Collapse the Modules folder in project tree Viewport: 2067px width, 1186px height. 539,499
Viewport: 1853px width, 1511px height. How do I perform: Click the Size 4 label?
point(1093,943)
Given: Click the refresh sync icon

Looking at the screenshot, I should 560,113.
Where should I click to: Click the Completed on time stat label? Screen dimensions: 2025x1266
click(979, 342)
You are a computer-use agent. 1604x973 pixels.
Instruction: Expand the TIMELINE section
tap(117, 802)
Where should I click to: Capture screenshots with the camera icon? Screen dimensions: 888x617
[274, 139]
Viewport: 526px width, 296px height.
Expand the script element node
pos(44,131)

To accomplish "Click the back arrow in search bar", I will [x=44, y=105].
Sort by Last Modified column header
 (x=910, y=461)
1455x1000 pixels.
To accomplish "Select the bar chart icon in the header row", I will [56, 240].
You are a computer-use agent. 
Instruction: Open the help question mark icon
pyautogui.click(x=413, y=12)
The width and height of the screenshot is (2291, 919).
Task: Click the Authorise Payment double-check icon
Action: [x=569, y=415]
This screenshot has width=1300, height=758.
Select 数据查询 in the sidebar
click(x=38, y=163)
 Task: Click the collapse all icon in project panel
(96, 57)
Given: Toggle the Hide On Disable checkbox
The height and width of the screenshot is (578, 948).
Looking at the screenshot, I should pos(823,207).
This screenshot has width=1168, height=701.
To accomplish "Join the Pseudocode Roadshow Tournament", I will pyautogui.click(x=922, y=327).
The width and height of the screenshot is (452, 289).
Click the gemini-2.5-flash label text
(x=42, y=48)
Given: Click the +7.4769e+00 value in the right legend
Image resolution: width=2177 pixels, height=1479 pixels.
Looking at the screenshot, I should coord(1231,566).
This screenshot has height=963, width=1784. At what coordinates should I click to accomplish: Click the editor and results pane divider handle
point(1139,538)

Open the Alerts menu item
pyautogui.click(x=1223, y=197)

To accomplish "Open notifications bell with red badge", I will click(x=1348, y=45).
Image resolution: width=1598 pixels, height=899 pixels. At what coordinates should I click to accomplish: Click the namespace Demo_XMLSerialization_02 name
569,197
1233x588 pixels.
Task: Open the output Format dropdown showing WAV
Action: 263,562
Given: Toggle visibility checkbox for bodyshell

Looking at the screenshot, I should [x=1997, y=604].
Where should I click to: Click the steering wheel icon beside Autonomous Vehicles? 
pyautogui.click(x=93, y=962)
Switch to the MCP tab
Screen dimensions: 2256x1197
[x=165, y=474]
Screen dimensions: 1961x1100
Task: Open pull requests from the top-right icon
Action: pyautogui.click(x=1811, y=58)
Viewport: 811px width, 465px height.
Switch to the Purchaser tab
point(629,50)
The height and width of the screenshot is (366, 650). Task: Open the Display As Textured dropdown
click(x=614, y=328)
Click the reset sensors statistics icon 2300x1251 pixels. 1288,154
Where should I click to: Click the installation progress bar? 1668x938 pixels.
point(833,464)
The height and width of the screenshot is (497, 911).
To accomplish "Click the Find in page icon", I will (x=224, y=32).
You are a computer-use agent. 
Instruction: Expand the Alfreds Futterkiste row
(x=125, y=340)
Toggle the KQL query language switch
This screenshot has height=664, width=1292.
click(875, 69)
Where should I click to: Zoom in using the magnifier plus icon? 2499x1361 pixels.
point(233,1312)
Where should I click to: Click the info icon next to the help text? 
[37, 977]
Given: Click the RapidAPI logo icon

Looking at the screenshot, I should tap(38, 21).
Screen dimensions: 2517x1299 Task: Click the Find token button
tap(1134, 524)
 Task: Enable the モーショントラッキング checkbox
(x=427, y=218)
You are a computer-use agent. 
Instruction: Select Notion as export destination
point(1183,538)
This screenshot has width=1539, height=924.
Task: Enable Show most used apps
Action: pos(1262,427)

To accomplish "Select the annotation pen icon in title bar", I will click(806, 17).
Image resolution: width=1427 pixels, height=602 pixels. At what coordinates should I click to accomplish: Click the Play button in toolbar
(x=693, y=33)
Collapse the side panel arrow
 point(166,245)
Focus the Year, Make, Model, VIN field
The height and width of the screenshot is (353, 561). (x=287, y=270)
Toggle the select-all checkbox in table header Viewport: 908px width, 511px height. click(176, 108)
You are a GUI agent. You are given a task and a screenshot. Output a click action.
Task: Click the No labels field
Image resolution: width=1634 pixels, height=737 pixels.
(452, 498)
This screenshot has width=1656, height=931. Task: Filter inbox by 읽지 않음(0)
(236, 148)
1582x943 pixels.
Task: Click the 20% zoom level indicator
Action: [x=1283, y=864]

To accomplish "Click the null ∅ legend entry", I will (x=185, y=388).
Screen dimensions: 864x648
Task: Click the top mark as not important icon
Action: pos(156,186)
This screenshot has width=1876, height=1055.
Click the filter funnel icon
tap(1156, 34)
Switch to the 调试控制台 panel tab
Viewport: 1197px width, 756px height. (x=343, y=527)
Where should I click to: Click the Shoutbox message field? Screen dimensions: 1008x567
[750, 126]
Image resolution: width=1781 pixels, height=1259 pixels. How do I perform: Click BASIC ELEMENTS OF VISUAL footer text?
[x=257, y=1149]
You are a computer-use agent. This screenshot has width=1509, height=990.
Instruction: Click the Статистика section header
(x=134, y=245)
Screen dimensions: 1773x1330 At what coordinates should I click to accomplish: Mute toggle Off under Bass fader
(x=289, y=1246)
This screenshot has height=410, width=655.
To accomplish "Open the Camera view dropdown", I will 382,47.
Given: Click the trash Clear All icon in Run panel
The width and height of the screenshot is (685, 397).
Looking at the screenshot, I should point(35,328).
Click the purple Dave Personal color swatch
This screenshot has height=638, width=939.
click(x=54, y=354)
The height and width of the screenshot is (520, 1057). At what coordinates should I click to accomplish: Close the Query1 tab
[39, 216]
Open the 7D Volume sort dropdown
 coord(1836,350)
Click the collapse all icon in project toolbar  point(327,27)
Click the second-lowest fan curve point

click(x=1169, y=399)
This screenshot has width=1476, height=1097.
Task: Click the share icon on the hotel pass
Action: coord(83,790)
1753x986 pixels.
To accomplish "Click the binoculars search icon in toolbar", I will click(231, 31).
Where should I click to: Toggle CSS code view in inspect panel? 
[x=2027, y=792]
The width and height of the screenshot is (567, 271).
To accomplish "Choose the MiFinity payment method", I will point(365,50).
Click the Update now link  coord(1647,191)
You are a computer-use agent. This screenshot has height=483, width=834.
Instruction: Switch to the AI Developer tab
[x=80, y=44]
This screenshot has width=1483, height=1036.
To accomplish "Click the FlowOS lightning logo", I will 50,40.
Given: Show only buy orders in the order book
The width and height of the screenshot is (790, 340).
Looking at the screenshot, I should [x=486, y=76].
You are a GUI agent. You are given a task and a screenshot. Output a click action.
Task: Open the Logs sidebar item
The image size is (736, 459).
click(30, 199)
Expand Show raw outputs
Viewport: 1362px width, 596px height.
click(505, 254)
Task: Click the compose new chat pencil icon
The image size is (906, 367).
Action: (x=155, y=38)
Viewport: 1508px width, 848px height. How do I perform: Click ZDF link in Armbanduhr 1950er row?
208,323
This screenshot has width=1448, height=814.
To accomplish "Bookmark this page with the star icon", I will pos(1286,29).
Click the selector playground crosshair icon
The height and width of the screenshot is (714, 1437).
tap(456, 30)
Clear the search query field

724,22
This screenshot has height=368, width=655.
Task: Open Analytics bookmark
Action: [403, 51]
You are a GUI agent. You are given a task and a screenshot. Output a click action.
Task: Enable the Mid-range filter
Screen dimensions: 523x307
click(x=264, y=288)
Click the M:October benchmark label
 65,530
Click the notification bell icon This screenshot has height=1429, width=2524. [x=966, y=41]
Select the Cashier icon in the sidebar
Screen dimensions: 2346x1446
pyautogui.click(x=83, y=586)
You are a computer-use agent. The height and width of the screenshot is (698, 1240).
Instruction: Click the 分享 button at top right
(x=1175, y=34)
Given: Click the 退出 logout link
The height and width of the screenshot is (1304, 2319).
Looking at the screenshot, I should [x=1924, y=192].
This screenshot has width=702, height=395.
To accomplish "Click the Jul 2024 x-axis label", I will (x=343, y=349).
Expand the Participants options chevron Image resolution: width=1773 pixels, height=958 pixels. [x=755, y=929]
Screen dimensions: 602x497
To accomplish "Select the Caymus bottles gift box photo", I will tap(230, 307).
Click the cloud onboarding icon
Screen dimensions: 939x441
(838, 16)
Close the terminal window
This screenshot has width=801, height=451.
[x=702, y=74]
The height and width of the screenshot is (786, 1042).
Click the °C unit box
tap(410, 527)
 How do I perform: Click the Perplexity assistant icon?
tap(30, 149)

(EXERCISE GOAL) From the line with "Instruction: Click the 分享 button at top right" through the last line of the records, set down every line exactly as written and leave out all others.

(TASK RESULT)
Instruction: Click the 分享 button at top right
(x=1175, y=34)
Given: Click the 退出 logout link
The height and width of the screenshot is (1304, 2319).
Looking at the screenshot, I should [x=1924, y=192].
This screenshot has width=702, height=395.
To accomplish "Click the Jul 2024 x-axis label", I will (x=343, y=349).
Expand the Participants options chevron Image resolution: width=1773 pixels, height=958 pixels. [x=755, y=929]
Screen dimensions: 602x497
To accomplish "Select the Caymus bottles gift box photo", I will tap(230, 307).
Click the cloud onboarding icon
Screen dimensions: 939x441
(838, 16)
Close the terminal window
This screenshot has width=801, height=451.
[x=702, y=74]
The height and width of the screenshot is (786, 1042).
Click the °C unit box
tap(410, 527)
 How do I perform: Click the Perplexity assistant icon?
tap(30, 149)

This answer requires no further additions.